Tait, the Olympic champion who now holds the world title for a second four-year period, had insisted beforehand that a New Zealand victory was not inevitable. "We were favour-ites in 1994, but most of us fell off then and it could happen again," he had said.

The British, who won in 1994, had been so hampered by the succession of horses on the sick or injured list that they had little hope of a repeat victory even if all the Kiwis did bite the dust. Under the prevailing circumstances, the team bronze medals were to be a source of jubilation. So was the manner in which they were achieved.

Polly Phillipps (with Coral Cove), Gary Parsonage (Magic Rogue) and Nigel Taylor (The Frenchman II) do not have horses with much natural flair for dressage. They were to excel on the cross-country course in the rain-soaked hills of Pratoni del Vivaro. Thanks to gallant efforts here on Saturday, Britain was the only nation to finish with three horses clear within the optimum time. Not even the all-conquering New Zea-landers could equal that achievement.

Karen Dixon, the most experienced member of the British team, set out with similar resolve on Too Smart - but she alone failed to complete the journey.

The little horse had never before been known to run out of steam, but he looked ominously tired when falling three fences from home and retiring. Dixon will have him blood-tested when he arrives back at his stable in County Durham.

Given their fine cross-country performances, the British advance from eighth to fifth after the cross-country seem-ed disappointingly small. It suggested that the dressage would have an undue influence on the result.

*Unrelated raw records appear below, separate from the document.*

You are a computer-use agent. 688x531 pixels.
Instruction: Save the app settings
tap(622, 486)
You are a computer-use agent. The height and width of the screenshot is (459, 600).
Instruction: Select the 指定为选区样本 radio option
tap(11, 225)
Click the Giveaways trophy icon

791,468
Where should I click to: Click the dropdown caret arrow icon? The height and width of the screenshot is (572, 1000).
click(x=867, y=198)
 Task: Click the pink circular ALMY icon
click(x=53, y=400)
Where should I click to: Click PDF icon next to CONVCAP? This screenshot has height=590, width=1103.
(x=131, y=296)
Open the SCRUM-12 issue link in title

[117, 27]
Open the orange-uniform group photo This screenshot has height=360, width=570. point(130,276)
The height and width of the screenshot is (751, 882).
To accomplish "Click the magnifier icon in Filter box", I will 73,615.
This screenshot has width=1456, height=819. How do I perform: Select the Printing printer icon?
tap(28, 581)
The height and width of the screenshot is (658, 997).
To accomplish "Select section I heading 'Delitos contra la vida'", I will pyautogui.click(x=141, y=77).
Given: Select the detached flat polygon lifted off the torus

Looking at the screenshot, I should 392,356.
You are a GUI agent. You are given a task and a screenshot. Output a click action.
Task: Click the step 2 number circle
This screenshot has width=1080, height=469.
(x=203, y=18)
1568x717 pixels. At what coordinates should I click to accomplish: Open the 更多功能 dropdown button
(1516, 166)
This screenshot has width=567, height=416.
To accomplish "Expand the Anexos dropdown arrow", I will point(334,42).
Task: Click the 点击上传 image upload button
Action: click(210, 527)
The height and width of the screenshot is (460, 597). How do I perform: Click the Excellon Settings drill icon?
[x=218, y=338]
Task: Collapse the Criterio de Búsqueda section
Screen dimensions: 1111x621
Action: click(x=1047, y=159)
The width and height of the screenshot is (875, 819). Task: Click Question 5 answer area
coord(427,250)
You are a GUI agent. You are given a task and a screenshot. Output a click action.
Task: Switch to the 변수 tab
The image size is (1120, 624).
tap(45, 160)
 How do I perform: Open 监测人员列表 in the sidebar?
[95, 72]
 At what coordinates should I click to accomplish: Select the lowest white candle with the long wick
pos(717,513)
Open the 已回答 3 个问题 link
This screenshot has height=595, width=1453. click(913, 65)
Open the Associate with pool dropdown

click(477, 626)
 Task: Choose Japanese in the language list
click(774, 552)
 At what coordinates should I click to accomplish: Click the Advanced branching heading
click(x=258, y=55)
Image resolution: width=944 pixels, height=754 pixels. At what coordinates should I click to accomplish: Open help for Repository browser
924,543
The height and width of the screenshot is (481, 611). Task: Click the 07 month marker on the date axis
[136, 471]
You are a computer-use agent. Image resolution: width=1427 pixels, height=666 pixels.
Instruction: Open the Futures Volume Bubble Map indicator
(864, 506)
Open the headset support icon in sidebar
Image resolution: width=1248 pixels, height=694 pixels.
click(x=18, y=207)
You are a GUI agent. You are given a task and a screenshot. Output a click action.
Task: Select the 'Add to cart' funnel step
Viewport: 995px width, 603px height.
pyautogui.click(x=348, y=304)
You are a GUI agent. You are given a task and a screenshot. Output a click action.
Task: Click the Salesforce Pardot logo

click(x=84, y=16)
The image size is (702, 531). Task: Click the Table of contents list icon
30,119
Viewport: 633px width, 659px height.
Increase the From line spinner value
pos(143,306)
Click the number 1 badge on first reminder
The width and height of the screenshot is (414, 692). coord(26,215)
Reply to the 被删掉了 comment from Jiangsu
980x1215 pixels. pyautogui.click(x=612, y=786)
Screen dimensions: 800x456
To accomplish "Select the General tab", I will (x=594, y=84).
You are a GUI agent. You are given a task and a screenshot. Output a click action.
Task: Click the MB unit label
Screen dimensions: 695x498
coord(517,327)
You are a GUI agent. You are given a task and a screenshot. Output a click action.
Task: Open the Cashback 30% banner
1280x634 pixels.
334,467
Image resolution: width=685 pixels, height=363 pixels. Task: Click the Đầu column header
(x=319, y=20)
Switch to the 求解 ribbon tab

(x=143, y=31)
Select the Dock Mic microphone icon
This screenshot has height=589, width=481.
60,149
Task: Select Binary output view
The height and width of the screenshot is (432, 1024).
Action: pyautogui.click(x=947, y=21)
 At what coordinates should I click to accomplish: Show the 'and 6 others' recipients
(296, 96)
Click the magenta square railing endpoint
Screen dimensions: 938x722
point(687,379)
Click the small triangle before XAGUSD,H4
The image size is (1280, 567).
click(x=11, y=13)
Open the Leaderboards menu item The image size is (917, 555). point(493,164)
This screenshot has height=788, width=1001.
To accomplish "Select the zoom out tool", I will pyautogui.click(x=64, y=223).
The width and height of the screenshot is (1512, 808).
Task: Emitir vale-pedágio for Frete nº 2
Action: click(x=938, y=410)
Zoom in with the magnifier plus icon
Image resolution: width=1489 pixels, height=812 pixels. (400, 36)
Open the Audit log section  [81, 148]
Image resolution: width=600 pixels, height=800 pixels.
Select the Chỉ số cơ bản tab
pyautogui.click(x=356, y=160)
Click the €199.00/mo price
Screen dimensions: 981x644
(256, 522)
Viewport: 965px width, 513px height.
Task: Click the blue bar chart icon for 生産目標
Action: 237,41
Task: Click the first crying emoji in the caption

That was certainly the view of Giles Rowsell, the British chef d'equipe, who was annoyed to learn that the 17th cross-country fence had been taken out of the course on Saturday morning on the advice of Hugh Thomas, the technical delegate, who was concerned about the ground after heavy overnight rain.

The course had already been measured fairly leniently, and with horses galloping past fence 17 instead of being set up to jump it, the optimum time became easier to achieve. There was not, however, any question of amending the time since it is decided solely on the overall distance of the course, which remained unchanged.

Rowsell would have liked the British horses to have been given the chance of tackling the complete course, including fence 17, which he did not regard as dangerous. Captain Mark Phillips, chef d'equipe of the United States team, was equally adamant that the course should not have been changed. The British, however, did advance to third place and they were happy enough to settle for bronze medals.

It was Mark Todd who had to bear by far the biggest disappointment on Sunday, when he lost the individual championship through two show jumping errors. There will be no comfort for the New Zealander in knowing that, under the new rules to be introduced next year, he would have had two show jumping fences in hand and a world title to his credit.